* REQUIRED WORK *
Write out an exact copy of the line containing "Shipping/Delivery (430, 780)" and all lines that follow it in the data below, leaving out pictures.
== Segment start ==
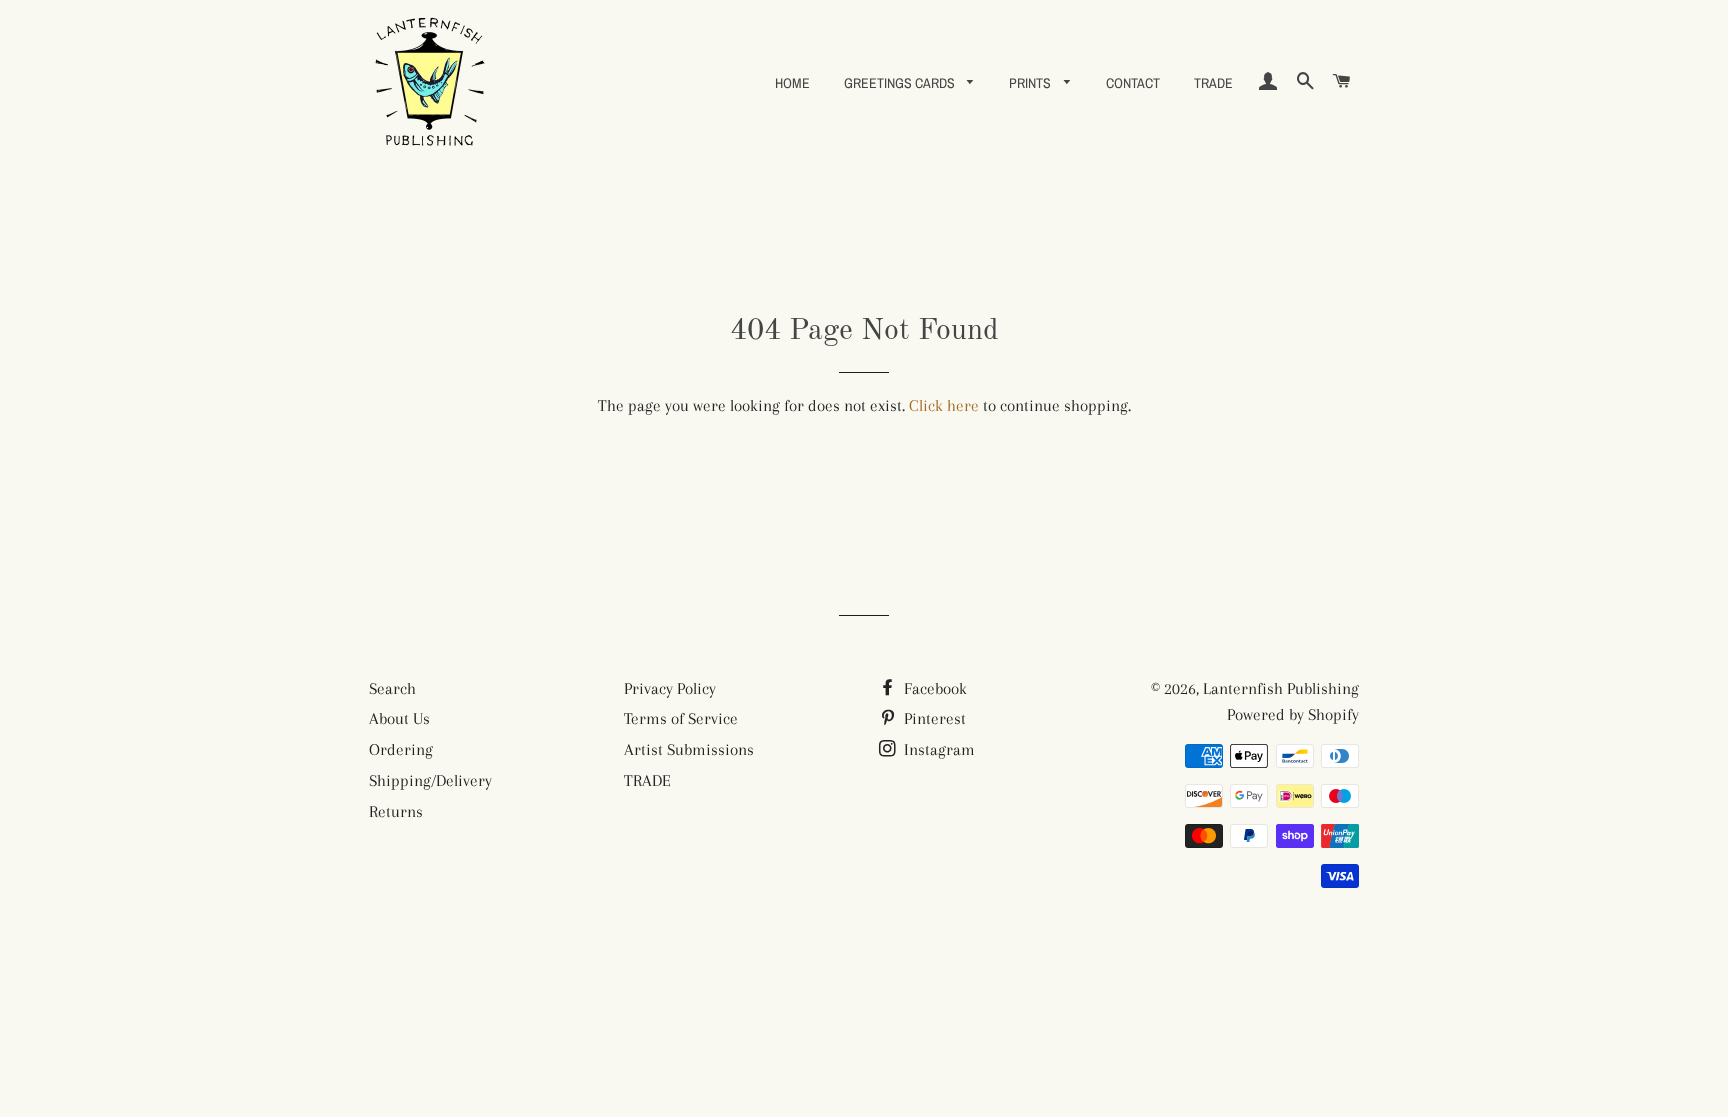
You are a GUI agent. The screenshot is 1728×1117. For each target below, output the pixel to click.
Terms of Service (681, 718)
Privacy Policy (670, 688)
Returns (396, 811)
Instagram (937, 749)
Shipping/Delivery (430, 780)
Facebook (933, 688)
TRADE (1213, 83)
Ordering (401, 749)
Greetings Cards (901, 83)
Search (392, 688)
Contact (1133, 83)
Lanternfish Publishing (1281, 688)
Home (792, 83)
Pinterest (933, 718)
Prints (1031, 83)
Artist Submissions (689, 749)
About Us (399, 718)
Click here (944, 405)
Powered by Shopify (1293, 714)
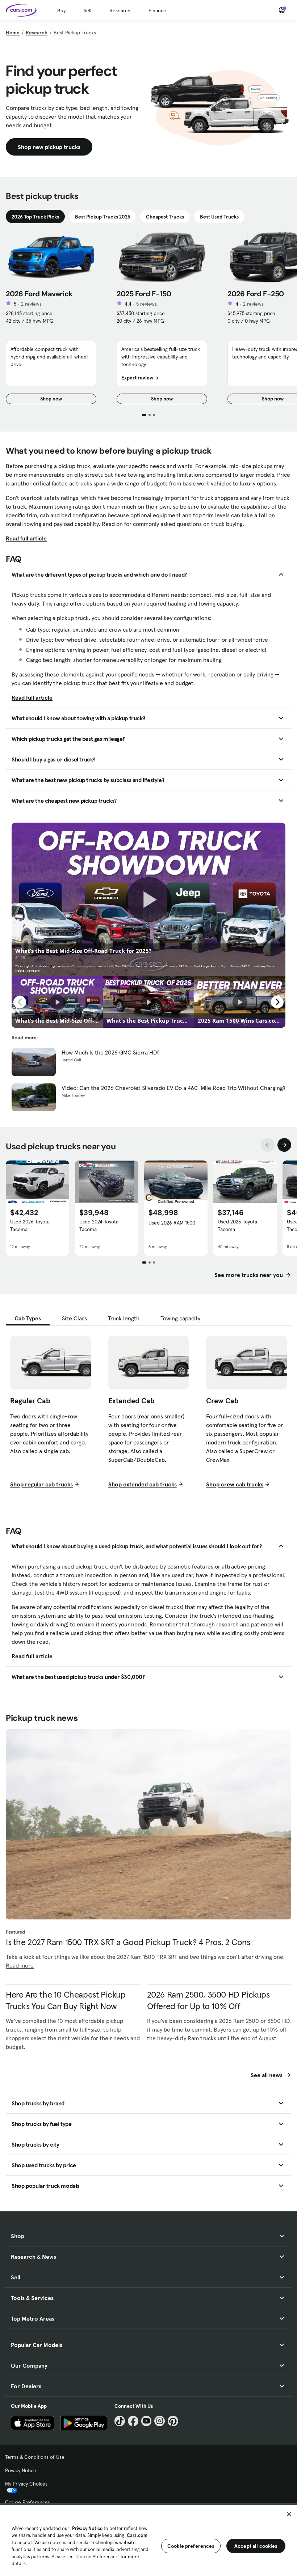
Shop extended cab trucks (142, 1484)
== Segment end ==
* EXERCISE SOLUTION *
Shipping/Delivery (430, 780)
Facebook (933, 688)
TRADE (1213, 83)
Ordering (401, 749)
Greetings Cards (901, 83)
Search (392, 688)
Contact (1133, 83)
Lanternfish Publishing (1281, 688)
Home (792, 83)
Pinterest (933, 718)
Prints (1031, 83)
Artist Submissions (689, 749)
About Us (399, 718)
Click here (944, 405)
Powered by Shopify (1293, 714)
Shop extended cab trucks (142, 1484)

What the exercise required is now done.